(Exercise prompt):
Gather every line in the records below that contains the word "beside". Case counts.

(Task material):
□ □ □

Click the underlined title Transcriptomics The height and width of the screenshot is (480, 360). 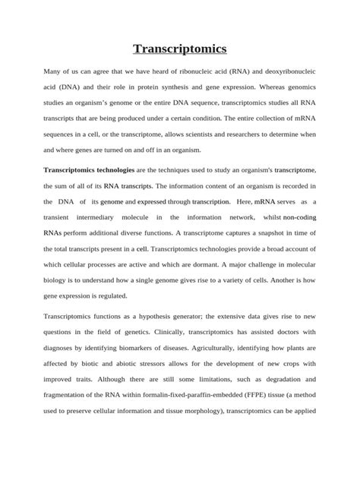[x=180, y=49]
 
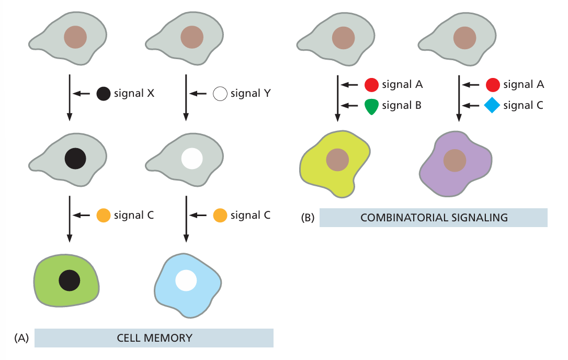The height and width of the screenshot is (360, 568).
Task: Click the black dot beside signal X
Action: point(104,94)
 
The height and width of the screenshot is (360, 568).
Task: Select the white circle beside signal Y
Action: point(220,94)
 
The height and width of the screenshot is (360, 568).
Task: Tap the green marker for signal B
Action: point(371,106)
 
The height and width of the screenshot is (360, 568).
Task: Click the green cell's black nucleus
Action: point(70,280)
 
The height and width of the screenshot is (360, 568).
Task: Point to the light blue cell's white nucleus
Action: point(186,280)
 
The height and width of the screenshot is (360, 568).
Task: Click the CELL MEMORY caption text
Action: point(154,338)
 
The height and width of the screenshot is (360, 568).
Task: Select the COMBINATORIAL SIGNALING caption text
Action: point(434,218)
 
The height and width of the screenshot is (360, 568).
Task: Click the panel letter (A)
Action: point(21,338)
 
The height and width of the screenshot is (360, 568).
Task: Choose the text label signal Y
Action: point(250,94)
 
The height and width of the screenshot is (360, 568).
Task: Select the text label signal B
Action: point(402,106)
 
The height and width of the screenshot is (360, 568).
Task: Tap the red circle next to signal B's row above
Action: point(371,84)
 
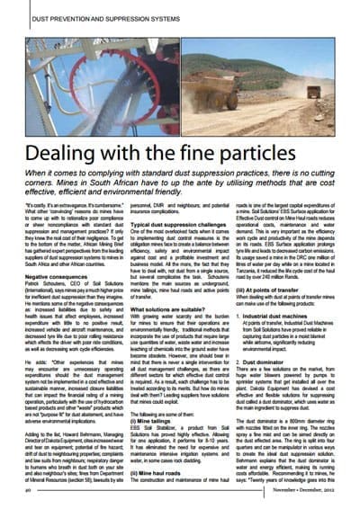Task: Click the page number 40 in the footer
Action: [31, 493]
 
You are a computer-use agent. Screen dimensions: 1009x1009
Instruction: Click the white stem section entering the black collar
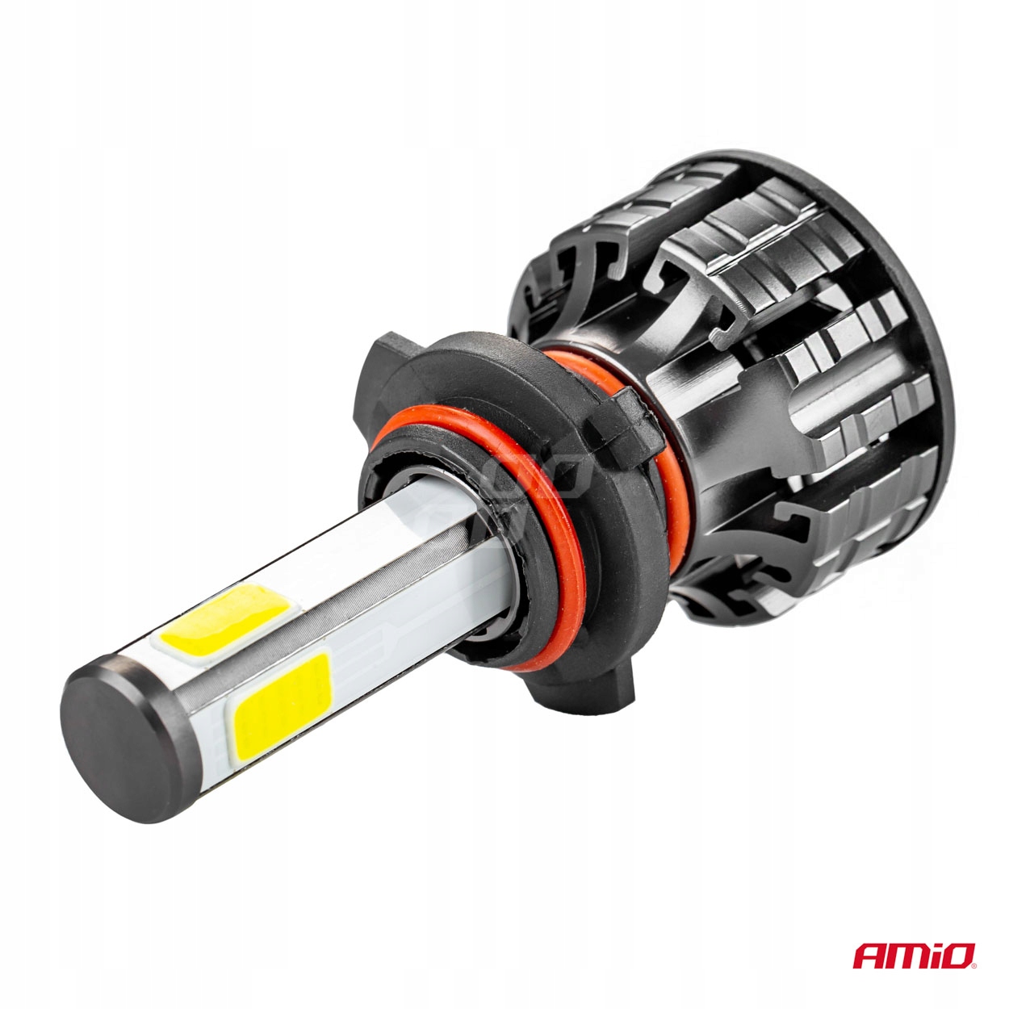(x=452, y=549)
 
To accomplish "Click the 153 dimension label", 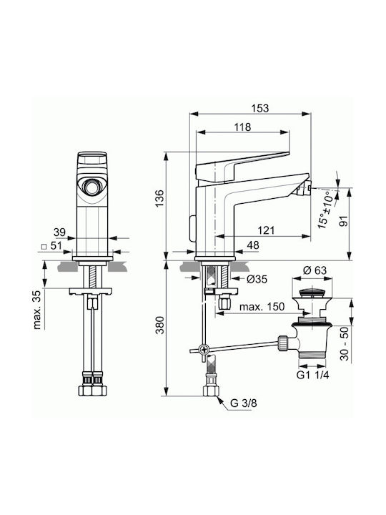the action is [x=259, y=108].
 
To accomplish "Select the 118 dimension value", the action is [x=242, y=127].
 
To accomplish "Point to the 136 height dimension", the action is [x=159, y=198].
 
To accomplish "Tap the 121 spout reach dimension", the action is [x=266, y=230].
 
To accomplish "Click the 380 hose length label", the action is [x=159, y=325].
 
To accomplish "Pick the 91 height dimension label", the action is [x=343, y=221].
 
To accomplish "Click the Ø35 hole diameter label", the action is [x=257, y=279].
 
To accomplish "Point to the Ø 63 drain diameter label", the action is [x=315, y=270].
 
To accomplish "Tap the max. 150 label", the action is [x=262, y=307].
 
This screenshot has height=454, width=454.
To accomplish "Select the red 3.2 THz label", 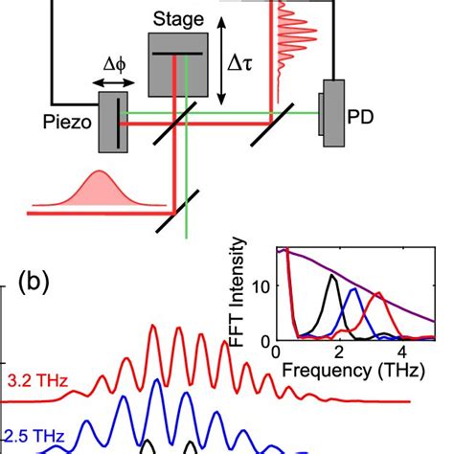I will click(35, 381).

□ □ □

(Response below):
Task: Click the black dot beside signal X
Task: Select the white circle beside signal Y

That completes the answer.